Automotive Electronics

• Dashboard electronics conforming to shapes
• Engine control units in tight spaces
• ADAS and sensors requiring compactness

Internet of Things (IoT)

• Networked sensor nodes with small form factor
• Flexible circuits integrated into “smart” objects
• Conformal antennas and wireless modules

24 layer rigid-flex enables endless possibilities in advanced PCB packaging. As an emerging technology, we can expect more applications to leverage its capabilities for interconnect density, 3D wiring, miniaturization and consolidation.

Conclusion

Rigid-flex PCBs with high layer counts up to 24 layers provide unique 3D wiring capabilities. By combining rigid and flexible circuits into one assembly, along with advanced multilayer stackups, they enable highly compact electronics integration not achievable by rigid PCBs alone. With careful design and manufacturing, 24 layer rigid-flex pushes the boundaries in functionality, reliability and industrial design. As the technology matures, it will continue growing in use across cutting-edge applications.

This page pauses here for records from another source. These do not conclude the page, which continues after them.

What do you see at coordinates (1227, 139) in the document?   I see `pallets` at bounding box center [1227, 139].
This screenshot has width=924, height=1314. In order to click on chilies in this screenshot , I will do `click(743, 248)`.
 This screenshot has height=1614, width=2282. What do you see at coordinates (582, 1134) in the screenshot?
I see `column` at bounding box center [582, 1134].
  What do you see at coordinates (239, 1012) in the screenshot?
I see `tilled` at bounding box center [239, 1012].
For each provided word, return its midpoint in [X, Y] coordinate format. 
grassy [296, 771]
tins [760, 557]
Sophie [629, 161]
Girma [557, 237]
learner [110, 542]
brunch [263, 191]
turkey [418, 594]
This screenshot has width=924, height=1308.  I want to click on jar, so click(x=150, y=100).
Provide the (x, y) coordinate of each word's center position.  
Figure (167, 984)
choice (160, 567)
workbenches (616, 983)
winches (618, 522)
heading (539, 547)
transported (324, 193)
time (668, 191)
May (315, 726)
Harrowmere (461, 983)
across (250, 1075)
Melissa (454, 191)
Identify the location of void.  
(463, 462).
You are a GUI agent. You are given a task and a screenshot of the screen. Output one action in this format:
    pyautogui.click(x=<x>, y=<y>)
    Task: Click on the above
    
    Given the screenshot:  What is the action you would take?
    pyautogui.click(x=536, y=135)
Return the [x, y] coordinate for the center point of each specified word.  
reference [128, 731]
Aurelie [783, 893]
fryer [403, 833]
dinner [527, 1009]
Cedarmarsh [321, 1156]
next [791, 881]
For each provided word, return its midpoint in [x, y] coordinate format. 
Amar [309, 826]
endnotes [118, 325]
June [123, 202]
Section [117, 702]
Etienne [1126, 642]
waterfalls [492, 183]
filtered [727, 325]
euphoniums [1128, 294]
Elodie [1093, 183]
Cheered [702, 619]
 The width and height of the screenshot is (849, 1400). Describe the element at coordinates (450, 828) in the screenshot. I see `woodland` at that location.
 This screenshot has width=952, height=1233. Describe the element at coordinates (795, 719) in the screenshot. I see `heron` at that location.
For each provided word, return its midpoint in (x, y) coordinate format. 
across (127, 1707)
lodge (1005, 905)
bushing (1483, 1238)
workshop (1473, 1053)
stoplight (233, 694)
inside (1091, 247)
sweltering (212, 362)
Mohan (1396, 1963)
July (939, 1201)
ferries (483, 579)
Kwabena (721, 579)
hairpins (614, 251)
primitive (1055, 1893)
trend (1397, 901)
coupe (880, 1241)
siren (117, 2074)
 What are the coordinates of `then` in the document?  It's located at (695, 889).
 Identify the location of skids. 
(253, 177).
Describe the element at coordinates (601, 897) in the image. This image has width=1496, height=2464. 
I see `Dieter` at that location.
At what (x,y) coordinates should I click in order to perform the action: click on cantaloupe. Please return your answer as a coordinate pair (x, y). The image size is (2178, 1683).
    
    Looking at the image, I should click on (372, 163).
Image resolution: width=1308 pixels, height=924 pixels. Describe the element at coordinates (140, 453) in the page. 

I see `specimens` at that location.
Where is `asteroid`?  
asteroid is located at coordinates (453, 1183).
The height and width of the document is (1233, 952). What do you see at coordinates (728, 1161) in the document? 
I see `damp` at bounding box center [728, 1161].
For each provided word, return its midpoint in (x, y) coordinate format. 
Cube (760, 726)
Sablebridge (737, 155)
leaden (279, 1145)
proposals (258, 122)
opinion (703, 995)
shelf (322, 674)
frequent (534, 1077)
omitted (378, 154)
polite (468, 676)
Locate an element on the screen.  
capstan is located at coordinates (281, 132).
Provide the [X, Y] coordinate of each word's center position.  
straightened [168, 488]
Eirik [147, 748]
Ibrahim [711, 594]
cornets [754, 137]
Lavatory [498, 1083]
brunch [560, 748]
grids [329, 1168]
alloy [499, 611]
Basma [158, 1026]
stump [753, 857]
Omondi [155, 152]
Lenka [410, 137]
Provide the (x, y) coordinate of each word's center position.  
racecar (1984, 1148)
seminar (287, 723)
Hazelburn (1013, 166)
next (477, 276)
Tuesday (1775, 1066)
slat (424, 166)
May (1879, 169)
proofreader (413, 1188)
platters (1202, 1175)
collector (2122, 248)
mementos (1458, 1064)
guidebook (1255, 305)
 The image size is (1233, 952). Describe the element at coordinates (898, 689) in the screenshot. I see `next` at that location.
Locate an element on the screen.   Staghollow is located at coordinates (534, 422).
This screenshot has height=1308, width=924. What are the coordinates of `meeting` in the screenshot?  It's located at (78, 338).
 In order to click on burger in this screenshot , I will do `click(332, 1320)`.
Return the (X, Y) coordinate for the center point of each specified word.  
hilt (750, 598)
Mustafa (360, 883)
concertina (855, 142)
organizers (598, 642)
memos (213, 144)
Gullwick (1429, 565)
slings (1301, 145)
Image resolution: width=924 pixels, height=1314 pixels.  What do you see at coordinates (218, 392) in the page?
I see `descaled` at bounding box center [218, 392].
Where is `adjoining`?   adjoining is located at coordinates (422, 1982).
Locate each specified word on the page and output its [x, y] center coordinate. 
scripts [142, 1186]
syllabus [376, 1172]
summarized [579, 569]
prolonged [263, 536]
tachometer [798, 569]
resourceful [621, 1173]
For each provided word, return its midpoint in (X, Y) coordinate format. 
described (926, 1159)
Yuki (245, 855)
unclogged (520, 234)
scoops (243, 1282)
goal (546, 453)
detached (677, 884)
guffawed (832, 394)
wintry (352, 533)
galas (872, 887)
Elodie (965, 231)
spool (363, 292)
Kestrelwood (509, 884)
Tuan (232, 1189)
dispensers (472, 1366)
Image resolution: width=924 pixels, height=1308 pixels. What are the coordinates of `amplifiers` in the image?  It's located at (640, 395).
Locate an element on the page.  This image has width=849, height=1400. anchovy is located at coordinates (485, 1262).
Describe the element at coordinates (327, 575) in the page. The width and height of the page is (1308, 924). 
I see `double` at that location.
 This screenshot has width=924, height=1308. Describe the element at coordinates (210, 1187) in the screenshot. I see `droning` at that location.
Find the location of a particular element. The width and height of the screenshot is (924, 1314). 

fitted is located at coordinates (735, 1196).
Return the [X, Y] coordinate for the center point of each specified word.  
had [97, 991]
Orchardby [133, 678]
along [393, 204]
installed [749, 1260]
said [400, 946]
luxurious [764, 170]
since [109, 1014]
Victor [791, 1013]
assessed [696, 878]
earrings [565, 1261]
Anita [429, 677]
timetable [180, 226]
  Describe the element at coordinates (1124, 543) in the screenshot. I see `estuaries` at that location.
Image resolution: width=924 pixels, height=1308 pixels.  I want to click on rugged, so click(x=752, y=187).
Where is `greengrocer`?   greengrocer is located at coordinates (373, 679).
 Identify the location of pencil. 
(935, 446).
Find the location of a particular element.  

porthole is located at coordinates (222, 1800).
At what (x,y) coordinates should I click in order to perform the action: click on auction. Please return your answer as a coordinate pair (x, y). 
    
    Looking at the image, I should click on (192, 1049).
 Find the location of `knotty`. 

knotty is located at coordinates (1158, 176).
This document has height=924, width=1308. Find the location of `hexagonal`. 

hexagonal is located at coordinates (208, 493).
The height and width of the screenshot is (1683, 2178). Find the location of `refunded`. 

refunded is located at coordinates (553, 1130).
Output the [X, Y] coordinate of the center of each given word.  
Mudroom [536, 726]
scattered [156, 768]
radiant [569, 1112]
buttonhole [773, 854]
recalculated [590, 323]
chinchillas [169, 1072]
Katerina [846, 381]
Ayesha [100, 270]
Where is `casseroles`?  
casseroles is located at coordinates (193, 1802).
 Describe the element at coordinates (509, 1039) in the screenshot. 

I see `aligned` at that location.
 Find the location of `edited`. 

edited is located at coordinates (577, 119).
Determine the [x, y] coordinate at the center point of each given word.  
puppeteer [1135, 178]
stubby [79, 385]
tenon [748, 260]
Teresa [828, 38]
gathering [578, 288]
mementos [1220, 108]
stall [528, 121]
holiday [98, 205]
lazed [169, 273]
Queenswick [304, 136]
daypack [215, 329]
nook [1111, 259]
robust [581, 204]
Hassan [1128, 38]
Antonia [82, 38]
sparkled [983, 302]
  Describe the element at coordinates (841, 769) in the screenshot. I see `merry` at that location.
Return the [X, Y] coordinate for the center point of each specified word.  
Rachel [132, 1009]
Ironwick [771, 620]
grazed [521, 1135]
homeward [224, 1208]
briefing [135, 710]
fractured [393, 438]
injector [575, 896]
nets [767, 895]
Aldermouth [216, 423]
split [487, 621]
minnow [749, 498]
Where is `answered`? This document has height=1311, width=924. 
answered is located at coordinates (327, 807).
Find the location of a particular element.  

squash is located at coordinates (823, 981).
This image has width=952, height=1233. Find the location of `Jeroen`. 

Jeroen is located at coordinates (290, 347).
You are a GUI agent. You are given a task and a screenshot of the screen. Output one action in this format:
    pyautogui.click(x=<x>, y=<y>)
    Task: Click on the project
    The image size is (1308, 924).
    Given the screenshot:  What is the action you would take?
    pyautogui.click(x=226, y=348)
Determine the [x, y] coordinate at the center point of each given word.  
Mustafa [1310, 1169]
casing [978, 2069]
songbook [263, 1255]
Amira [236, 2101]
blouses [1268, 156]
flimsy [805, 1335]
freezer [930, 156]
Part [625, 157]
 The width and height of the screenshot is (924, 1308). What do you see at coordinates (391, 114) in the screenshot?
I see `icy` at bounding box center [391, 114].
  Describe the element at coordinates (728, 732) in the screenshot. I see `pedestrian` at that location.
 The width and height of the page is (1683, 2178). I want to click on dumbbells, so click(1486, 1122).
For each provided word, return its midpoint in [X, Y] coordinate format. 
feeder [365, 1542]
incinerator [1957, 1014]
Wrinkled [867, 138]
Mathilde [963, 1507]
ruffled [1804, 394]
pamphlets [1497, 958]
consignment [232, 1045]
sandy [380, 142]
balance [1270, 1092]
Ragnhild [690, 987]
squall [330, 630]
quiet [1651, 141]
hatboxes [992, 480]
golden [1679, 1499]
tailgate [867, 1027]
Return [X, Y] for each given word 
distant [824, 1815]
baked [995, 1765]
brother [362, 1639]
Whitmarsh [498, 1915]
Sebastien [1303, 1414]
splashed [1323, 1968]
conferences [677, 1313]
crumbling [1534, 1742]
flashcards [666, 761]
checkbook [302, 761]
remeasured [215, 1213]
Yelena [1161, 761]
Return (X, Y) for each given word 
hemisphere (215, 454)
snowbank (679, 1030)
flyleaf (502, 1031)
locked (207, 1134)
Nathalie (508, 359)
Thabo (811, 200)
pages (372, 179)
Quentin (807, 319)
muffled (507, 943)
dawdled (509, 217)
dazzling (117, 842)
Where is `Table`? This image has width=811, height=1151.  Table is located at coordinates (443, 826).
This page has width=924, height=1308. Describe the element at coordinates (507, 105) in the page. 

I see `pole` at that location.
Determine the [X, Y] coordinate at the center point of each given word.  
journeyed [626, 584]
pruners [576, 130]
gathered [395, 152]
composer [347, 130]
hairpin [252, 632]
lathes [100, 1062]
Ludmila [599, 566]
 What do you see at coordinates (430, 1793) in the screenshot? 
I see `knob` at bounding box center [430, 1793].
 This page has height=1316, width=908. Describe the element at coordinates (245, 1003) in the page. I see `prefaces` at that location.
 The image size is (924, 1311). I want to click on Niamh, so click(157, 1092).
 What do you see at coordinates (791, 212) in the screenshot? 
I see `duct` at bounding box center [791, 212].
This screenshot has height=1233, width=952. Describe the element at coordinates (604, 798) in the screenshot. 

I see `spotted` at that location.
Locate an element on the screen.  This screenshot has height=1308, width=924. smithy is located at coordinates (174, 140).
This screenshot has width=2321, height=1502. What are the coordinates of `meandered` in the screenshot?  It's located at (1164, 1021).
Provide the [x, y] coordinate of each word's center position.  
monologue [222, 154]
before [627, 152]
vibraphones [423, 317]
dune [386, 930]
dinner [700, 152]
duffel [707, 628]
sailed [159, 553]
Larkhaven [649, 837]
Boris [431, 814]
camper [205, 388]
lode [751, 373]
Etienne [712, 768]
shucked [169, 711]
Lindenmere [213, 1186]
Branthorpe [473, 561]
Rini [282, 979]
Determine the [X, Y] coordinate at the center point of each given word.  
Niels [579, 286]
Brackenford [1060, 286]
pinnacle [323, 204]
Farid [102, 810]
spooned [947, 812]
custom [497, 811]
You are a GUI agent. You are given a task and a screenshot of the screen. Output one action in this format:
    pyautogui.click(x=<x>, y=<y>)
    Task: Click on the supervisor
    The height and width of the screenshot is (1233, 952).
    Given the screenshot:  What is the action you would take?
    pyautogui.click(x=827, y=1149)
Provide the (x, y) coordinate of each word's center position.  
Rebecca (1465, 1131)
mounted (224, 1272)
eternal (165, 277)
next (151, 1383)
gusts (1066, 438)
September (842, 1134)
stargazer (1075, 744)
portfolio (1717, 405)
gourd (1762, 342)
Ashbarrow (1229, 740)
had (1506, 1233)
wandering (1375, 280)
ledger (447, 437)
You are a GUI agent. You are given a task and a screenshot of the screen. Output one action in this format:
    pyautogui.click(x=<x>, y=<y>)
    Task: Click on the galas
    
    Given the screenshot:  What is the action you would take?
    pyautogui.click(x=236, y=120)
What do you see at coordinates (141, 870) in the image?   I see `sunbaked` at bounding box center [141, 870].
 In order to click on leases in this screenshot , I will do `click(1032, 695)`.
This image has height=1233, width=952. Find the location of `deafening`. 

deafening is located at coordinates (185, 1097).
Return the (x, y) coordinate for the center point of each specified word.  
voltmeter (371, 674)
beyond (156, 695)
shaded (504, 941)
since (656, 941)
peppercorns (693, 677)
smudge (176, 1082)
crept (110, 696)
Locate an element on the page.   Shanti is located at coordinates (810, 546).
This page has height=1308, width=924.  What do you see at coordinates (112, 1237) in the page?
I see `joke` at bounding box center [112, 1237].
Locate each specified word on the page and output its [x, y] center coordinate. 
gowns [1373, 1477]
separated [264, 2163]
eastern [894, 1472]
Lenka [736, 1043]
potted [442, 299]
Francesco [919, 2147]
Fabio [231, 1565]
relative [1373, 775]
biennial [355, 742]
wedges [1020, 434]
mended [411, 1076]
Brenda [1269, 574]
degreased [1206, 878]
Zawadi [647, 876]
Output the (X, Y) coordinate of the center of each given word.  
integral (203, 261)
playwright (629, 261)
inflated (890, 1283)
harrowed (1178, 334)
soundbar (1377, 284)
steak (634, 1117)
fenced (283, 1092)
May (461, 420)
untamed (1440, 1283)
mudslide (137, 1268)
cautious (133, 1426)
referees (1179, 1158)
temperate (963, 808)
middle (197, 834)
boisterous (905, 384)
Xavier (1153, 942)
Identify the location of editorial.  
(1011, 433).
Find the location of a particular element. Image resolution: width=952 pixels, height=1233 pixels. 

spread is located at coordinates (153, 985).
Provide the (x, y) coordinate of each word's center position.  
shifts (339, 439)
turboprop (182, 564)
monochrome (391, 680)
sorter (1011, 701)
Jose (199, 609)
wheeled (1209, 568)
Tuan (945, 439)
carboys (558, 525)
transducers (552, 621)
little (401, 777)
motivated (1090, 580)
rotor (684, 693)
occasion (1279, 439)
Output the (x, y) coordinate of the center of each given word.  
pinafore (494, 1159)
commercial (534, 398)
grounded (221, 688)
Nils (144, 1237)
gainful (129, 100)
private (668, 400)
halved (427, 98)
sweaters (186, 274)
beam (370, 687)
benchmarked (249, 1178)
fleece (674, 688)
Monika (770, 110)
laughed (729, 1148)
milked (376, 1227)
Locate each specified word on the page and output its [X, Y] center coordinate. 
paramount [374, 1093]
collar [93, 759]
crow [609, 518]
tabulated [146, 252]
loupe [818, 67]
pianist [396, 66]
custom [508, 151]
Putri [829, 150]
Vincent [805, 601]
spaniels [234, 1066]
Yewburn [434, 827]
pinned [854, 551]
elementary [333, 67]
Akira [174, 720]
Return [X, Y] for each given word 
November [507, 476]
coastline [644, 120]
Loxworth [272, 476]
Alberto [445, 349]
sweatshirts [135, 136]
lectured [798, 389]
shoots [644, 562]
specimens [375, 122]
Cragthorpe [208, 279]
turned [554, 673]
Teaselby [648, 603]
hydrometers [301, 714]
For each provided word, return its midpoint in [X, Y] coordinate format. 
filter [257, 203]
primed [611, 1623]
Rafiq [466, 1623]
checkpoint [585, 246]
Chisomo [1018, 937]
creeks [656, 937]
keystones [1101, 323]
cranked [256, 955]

Frequently Asked Questions

What are the typical dielectric materials used in 24 layer rigid-flex PCBs?

Common dielectric materials include FR-4, high Tg FR-4, polyimide, PTFE composites, ceramic filled hydrocarbons, and others. The rigid sections often use FR-4 while the thinner flex sections use polyimide films like Kapton. The materials are selected based on electrical, thermal, mechanical and cost properties.

What are some of the challenges when designing 24 layer rigid-flex PCBs?

Challenges include managing layer stackups, impedance control, flex bends, layer transitions, thermal management, material selection, dealing with tolerances, and ensuring overall reliability. Simulation, prototyping and working closely with manufacturers is important.

How are components attached to flexible PCB sections?

There are several approaches to mounting components on flexible circuits. One method is to use conventional SMT assembly but with flexible solder masks and solders to withstand flexing. Another is toll bonding components directly to pads. Alternatively, surface mount flex connectors allow rigid mounted components.

How small can the bend radii be for flexible sections of a rigid-flex PCB?

The minimum bend radius depends on the materials used, copper thickness, and other design factors. Typical flexible circuits can achieve bend radii down to 3-5 times the total board thickness. In general, the thinner the flex layer, the tighter the bend possible. Dynamic flex testing should be performed.

Are there any limitations on routing for inner layers in a 24 layer rigid-flex PCB?

Yes, inner layers in multilayer rigid-flex PCBs pose challenges for routing channels, spacing, and escape patterns. This is especially true for the layers next to flex sections, where sheets are often removed. Careful planning is required to ensure layout guidelines and manufacturability rules are followed.